Leading the Next Era of Cancer Detection

By Jessy Lobel

Erica Barnell, MD, PhD
Medical Scientist Training Program Class of 2023
Co-founder and chief medical and science officer of Geneoscopy

During her first year as a student at WashU Medicine, Erica Barnell, MD, PhD, met a patient whose story would change the course of her career. The 52-year-old woman, diagnosed with late-stage colorectal cancer, explained that she’d never been screened — she simply couldn’t take the time off work for a colonoscopy.

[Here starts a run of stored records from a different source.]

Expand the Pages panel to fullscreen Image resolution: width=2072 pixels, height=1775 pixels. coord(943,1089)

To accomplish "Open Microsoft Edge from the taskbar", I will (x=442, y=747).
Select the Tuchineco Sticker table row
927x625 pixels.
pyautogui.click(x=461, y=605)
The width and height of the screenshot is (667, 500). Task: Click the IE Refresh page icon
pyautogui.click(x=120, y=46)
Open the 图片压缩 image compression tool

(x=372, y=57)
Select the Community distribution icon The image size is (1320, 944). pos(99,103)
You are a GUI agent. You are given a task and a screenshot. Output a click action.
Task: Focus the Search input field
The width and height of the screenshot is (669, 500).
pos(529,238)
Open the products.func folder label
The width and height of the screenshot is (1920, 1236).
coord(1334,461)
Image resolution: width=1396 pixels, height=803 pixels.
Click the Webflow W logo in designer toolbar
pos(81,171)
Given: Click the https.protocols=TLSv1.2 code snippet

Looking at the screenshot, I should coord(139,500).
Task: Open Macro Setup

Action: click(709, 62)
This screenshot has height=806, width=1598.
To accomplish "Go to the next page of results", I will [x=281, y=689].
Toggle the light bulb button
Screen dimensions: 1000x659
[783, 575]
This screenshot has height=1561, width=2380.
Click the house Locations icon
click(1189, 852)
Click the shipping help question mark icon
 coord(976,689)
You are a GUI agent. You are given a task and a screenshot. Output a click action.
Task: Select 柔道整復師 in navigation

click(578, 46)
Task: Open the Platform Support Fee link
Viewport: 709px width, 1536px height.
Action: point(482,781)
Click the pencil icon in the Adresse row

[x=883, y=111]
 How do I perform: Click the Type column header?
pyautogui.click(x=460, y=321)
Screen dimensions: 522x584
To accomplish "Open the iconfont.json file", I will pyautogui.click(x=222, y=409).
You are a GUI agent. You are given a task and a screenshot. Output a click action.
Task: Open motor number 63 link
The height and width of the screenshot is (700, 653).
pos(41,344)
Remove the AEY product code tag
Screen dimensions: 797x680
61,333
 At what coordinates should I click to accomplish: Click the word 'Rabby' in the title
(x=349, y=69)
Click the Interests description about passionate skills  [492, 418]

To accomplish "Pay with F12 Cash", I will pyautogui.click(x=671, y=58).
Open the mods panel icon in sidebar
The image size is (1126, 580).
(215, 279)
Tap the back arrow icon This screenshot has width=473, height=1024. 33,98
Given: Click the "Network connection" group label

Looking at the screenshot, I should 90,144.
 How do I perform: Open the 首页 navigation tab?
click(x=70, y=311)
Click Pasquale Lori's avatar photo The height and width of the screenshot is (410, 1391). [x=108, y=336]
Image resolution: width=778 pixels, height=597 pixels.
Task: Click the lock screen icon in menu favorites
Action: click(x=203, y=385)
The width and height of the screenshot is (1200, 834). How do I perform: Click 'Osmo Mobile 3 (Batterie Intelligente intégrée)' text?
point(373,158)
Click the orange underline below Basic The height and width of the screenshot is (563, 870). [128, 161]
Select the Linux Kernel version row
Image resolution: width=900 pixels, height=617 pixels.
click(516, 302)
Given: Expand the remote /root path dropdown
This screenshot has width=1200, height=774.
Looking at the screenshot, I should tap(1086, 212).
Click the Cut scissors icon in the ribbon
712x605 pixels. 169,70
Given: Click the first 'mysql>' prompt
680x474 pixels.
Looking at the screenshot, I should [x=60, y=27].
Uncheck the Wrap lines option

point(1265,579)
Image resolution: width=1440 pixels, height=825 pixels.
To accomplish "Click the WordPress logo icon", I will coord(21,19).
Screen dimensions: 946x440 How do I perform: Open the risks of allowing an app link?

Barnell recognized a critical gap: colonoscopy, while highly effective, is burdensome, requiring preparation and recovery time that many patients cannot easily manage. Determined to find a better way, she co-founded Geneoscopy in 2015 with her brother, Andrew Barnell, who serves as the company’s chief executive officer.

Their solution became ColoSense®, the first FDA-approved, noninvasive colorectal cancer screening home test that detects signs of cancer from RNA, molecules in our cells that indicate which genes are active. By analyzing RNA in stool samples, ColoSense detects cancer and precancerous lesions with unprecedented accuracy, including 100% sensitivity — meaning it identified all five cancer cases — in over 2,000 patients aged 45-49, a group seeing the steepest rise in colorectal cancer incidence.

Barnell’s leadership helped turn a clinical insight into an accessible, nationwide diagnostic tool. She guided the development, patenting and FDA approval process, while completing her PhD in molecular genetics and genomics.

Barnell credits the Medical Scientist Training Program at WashU Medicine and St. Louis’ entrepreneurial ecosystem for enabling her path from student to founder. “Detecting precancerous lesions in younger patients is where ColoSense can provide the biggest benefit,” she says.

Her work exemplifies how patient-centered innovation can transform the way gastrointestinal diseases are prevented, detected and treated — bringing lifesaving screening to millions worldwide.